◆ **TASK OBJECTIVE**:
Type the entries again, word for word.

────────────────────

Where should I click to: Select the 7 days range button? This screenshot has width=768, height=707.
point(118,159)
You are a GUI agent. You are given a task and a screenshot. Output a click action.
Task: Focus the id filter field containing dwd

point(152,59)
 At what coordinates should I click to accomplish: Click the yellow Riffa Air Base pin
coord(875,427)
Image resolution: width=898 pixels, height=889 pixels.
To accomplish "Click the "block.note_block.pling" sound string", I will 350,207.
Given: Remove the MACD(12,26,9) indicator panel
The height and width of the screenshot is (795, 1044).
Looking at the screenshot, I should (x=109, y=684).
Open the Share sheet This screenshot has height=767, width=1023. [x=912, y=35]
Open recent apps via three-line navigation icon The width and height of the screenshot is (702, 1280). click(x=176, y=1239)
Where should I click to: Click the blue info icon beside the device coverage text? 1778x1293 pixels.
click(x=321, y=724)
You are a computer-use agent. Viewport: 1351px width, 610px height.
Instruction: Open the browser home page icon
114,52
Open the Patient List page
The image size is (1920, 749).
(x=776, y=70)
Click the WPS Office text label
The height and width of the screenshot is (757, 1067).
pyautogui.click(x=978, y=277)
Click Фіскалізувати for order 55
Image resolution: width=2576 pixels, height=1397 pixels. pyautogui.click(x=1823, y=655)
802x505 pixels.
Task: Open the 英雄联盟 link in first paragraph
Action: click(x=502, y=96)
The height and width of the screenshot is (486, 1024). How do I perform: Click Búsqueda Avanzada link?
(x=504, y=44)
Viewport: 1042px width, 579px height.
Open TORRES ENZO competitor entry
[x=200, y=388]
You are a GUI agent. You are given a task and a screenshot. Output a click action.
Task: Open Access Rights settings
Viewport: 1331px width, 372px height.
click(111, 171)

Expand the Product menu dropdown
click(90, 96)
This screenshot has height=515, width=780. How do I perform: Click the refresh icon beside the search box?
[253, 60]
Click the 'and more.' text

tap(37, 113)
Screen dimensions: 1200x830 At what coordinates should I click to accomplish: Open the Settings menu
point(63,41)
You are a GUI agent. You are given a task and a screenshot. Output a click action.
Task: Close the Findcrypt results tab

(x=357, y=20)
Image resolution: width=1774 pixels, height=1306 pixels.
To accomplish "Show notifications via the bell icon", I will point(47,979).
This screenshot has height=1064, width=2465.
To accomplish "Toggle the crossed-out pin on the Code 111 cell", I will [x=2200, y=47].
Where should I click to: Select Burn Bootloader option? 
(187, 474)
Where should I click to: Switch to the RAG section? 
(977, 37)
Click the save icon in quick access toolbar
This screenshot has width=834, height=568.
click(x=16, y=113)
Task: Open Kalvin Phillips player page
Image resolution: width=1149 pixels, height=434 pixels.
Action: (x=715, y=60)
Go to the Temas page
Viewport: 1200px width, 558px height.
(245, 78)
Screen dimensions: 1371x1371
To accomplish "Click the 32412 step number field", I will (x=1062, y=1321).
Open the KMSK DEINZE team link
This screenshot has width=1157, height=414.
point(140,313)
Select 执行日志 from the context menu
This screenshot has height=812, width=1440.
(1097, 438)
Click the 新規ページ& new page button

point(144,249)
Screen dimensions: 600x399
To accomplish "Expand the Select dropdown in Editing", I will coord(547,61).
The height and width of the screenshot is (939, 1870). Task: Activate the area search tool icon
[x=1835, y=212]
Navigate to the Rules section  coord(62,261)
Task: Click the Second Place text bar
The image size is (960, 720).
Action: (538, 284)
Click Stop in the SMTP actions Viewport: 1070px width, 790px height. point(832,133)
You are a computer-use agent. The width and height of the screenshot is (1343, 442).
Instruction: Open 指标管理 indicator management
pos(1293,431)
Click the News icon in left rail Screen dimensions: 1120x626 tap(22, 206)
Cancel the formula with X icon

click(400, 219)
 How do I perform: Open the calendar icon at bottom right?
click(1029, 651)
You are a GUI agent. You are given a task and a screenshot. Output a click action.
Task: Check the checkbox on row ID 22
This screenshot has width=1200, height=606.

────────────────────

◆ **RESULT**:
Where should I click to: Select the 7 days range button? This screenshot has width=768, height=707.
point(118,159)
You are a GUI agent. You are given a task and a screenshot. Output a click action.
Task: Focus the id filter field containing dwd

point(152,59)
 At what coordinates should I click to accomplish: Click the yellow Riffa Air Base pin
coord(875,427)
Image resolution: width=898 pixels, height=889 pixels.
To accomplish "Click the "block.note_block.pling" sound string", I will 350,207.
Given: Remove the MACD(12,26,9) indicator panel
The height and width of the screenshot is (795, 1044).
Looking at the screenshot, I should (x=109, y=684).
Open the Share sheet This screenshot has height=767, width=1023. [x=912, y=35]
Open recent apps via three-line navigation icon The width and height of the screenshot is (702, 1280). click(x=176, y=1239)
Where should I click to: Click the blue info icon beside the device coverage text? 1778x1293 pixels.
click(x=321, y=724)
You are a computer-use agent. Viewport: 1351px width, 610px height.
Instruction: Open the browser home page icon
114,52
Open the Patient List page
The image size is (1920, 749).
(x=776, y=70)
Click the WPS Office text label
The height and width of the screenshot is (757, 1067).
pyautogui.click(x=978, y=277)
Click Фіскалізувати for order 55
Image resolution: width=2576 pixels, height=1397 pixels. pyautogui.click(x=1823, y=655)
802x505 pixels.
Task: Open the 英雄联盟 link in first paragraph
Action: click(x=502, y=96)
The height and width of the screenshot is (486, 1024). How do I perform: Click Búsqueda Avanzada link?
(x=504, y=44)
Viewport: 1042px width, 579px height.
Open TORRES ENZO competitor entry
[x=200, y=388]
You are a GUI agent. You are given a task and a screenshot. Output a click action.
Task: Open Access Rights settings
Viewport: 1331px width, 372px height.
click(111, 171)

Expand the Product menu dropdown
click(90, 96)
This screenshot has height=515, width=780. How do I perform: Click the refresh icon beside the search box?
[253, 60]
Click the 'and more.' text

tap(37, 113)
Screen dimensions: 1200x830 At what coordinates should I click to accomplish: Open the Settings menu
point(63,41)
You are a GUI agent. You are given a task and a screenshot. Output a click action.
Task: Close the Findcrypt results tab

(x=357, y=20)
Image resolution: width=1774 pixels, height=1306 pixels.
To accomplish "Show notifications via the bell icon", I will point(47,979).
This screenshot has height=1064, width=2465.
To accomplish "Toggle the crossed-out pin on the Code 111 cell", I will [x=2200, y=47].
Where should I click to: Select Burn Bootloader option? 
(187, 474)
Where should I click to: Switch to the RAG section? 
(977, 37)
Click the save icon in quick access toolbar
This screenshot has width=834, height=568.
click(x=16, y=113)
Task: Open Kalvin Phillips player page
Image resolution: width=1149 pixels, height=434 pixels.
Action: (x=715, y=60)
Go to the Temas page
Viewport: 1200px width, 558px height.
(245, 78)
Screen dimensions: 1371x1371
To accomplish "Click the 32412 step number field", I will (x=1062, y=1321).
Open the KMSK DEINZE team link
This screenshot has width=1157, height=414.
point(140,313)
Select 执行日志 from the context menu
This screenshot has height=812, width=1440.
(1097, 438)
Click the 新規ページ& new page button

point(144,249)
Screen dimensions: 600x399
To accomplish "Expand the Select dropdown in Editing", I will coord(547,61).
The height and width of the screenshot is (939, 1870). Task: Activate the area search tool icon
[x=1835, y=212]
Navigate to the Rules section  coord(62,261)
Task: Click the Second Place text bar
The image size is (960, 720).
Action: (538, 284)
Click Stop in the SMTP actions Viewport: 1070px width, 790px height. point(832,133)
You are a computer-use agent. The width and height of the screenshot is (1343, 442).
Instruction: Open 指标管理 indicator management
pos(1293,431)
Click the News icon in left rail Screen dimensions: 1120x626 tap(22, 206)
Cancel the formula with X icon

click(400, 219)
 How do I perform: Open the calendar icon at bottom right?
click(1029, 651)
You are a GUI agent. You are given a task and a screenshot. Output a click action.
Task: Check the checkbox on row ID 22
This screenshot has width=1200, height=606.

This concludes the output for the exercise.